4.10All documents and their entry into and performance are within the capacity and powers (corporate and otherwise) of, and have been or will have been validly authorised, entered into, accepted and duly performed by, each party thereto other than the Company.

 

4.11All documents (including the Dutch Securities), including any governing law provisions contained therein, are valid, binding and enforceable on each party (including the Company) under the law to which they are expressed to be subject where that is not Dutch law, and under any applicable law other than Dutch law. Words and phrases used in those documents have the same meaning and effect as they would if those documents were governed by Dutch law.

 

4.12Insofar as any obligation of the Company under the 2023 Indenture or the Dutch Securities falls to be performed in, or is otherwise affected by the laws of, any jurisdiction other than the Netherlands, its performance would not be illegal or ineffective under the laws of that jurisdiction.

 

4.13There are no provisions of any law, other than Dutch law, which may apply to the Dutch Securities or the 2023 Indenture (or the transactions contemplated thereby) or to any power of attorney issued by the Company (including the Power of Attorney), which would affect this opinion.

 

4.14The Debt Securities will not be offered in, or admitted to trading on a regulated market in, the Netherlands.

 

4.15The Dutch Securities will be issued with terms and conditions that conform to the conditions included in the 2023 Indenture in all material respects and that make the Dutch Securities neither qualify as game or wager (spel en weddenschap) within the meaning of the Dutch Civil Code nor fall within the scope of the Games of Chance Act (Wet op de kansspelen).

# Things to do
a: In the legal opinion excerpt, in which country will the Debt Securities not be offered or admitted to trading on a regulated market?
b: Extend the legal opinion excerpt by writing what comes next after its final numbered paragraph.

# Provided material
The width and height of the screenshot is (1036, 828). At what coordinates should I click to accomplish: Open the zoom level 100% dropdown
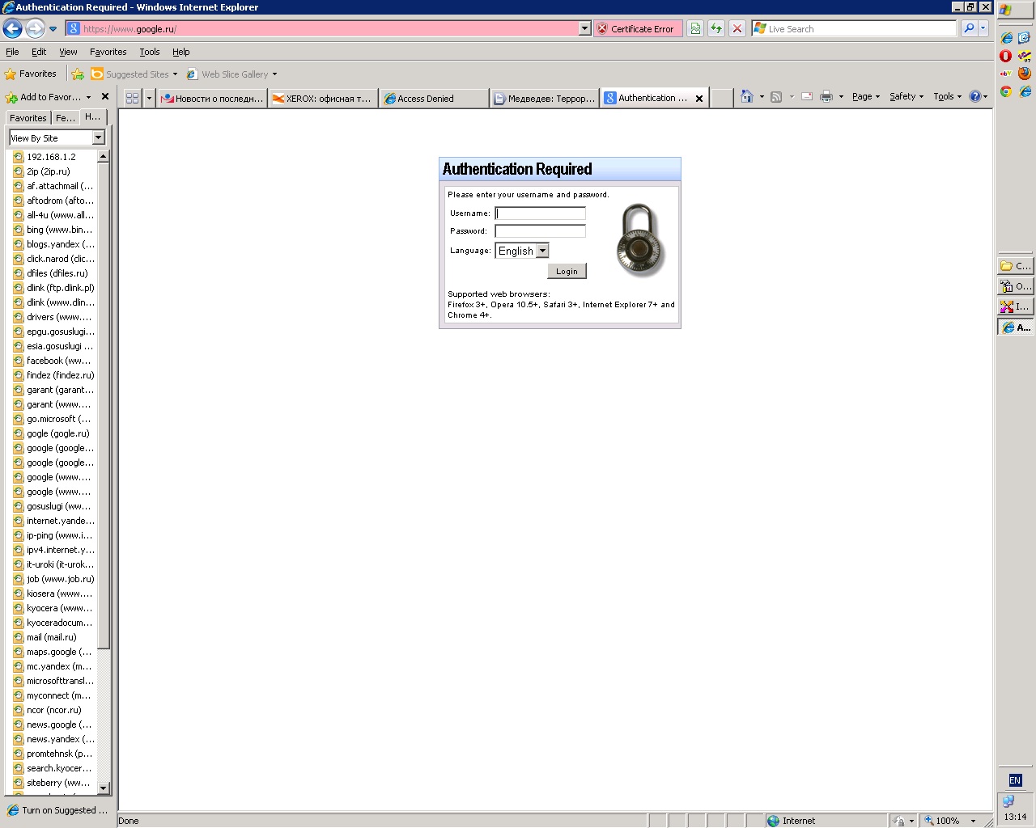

# Task answers
a: The Netherlands.

b:
 

4.16The Company complies and will continue to comply with the conditions for one of the exemptions contained in the Financial Supervision Act from the requirement to be authorised or licensed as a bank, including, inter alia, that the Company is a subsidiary of Unilever PLC.

 

5In our opinion:

 

5.1The Company has been incorporated and is existing as a private company with limited liability (besloten vennootschap met beperkte aansprakelijkheid) under Dutch law.

 

5.2The Company has the corporate power to enter into and perform the 2023 Indenture and to issue and perform the Dutch Securities.

 

5.3The Company has taken all necessary corporate action to authorise its entry into and performance of the 2023 Indenture.

 

5.4The Company has validly signed the 2023 Indenture.

 

5.5The entry into and performance of the 2023 Indenture and the issue and performance of the Dutch Securities by the Company does not violate Dutch law or its articles of association.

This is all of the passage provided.